Nicholas Carr discusses the correlation between delays in the time it takes for online video to load, and viewer abandonment rates. He also shows that as our access to broadband increases, our patience to wait for them decreases.
It’s a neat context for an Algebra 2 lesson, because in addition to providing a smooth curve of real data, it gives us an opportunity to philosophize on bigger questions. Carr finishes:
One thing this study doesn’t tell us — but I would hypothesize as true (based on what I see in myself as well as others) — is that the loss of patience persists even when we’re not online. In other words, digital technologies are training us to be more conscious of and more resistant to delays of all sorts — and perhaps more intolerant of moments of time that pass without the arrival of new stimuli. Because our experience of time is so important to our experience of life, it strikes me that these kinds of technology-induced changes in our perception of delays can have particularly broad consequences.

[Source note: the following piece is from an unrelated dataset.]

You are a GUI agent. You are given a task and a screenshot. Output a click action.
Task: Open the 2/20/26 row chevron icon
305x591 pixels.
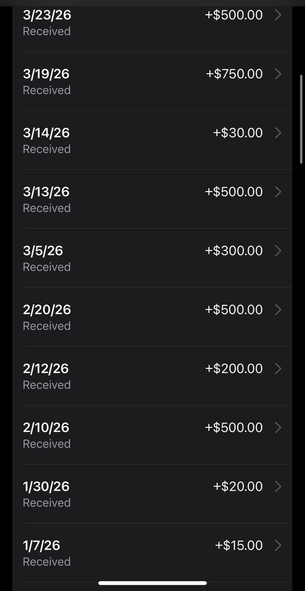coord(278,309)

What are those consequences? How can we measure them? I’d love to consider those questions with a roomful of kids who have grown up living it. It’s been noted by futurists that we as humans can only handle so much more “efficiency” from our technology. So after looking at Moore’s law, and modeling how by any measure (clock rate, data storage, bang for your computing buck, pixels on a screen or in a digital photo…) our technology is advancing, we can ask the question – how much can we take? We’ve already started changing with our technology, that much is clear, but at what point do humans reckon themselves as the bottleneck? Is the Singularity actually the point where our patience reaches zero?